## Directives
[a] Answer these from the thread about /var corruption:
(i) Which partition was corrupted?
(ii) How many files did e2fsck complain about?
(iii) What backups does the first post say exist?
[b] Reproduce the thread about /var corruption word for word, everything from "Do I just watch" down to "basic /etc data.".

==== Passage to read ====

FAQ Search Today's Posts Mark Forums Read
» Video Reviews

» Linux Archive

Linux-archive is a website aiming to archive linux email lists and to make them easily accessible for linux users/developers.


» Sponsor

» Partners

» Sponsor

Go Back   Linux Archive > Gentoo > Gentoo User

 
 
LinkBack Thread Tools
 
Old 02-26-2010, 02:33 AM
Mark Knecht
 
Default recovery from /var corruption?

So I got my wife's machine booted today using a install disk and
played a bit with e2fsck. The machine stopped being happy last night
due to some sort of corruption on the /var partition. e2fsck
complained about 3 or 4 files and then repaired the partition. The
machine booted cleanly as far as I can tell.

So, something went bad and I managed to sneak around it for a while
and now I'm sort of living with the machine wondering what to do.

Do I just watch the logs looking for problems? I have no way of
knowing right now whether this was a disk problem that's going to come
back, a 1 time deal due to power, or something else entirely.

As these cheap machines that don't use RAID what's the right way to
go? emerge -e @world and then wait for the next event? Do nothing and
wait?

We've got decent personal data backups as well as basic /etc data.

Thanks,
Mark
 
Old 02-26-2010, 08:09 AM
Neil Bothwick
 
Default recovery from /var corruption?

==== Dataset section ====

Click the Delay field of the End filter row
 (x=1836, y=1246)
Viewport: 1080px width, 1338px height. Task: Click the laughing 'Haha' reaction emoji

====

## Solutions by task
[a]
(i) The /var partition.
(ii) 3 or 4 files.
(iii) Decent personal data backups and basic /etc data.

[b]
Do I just watch the logs looking for problems? I have no way of
knowing right now whether this was a disk problem that's going to come
back, a 1 time deal due to power, or something else entirely.

As these cheap machines that don't use RAID what's the right way to
go? emerge -e @world and then wait for the next event? Do nothing and
wait?

We've got decent personal data backups as well as basic /etc data.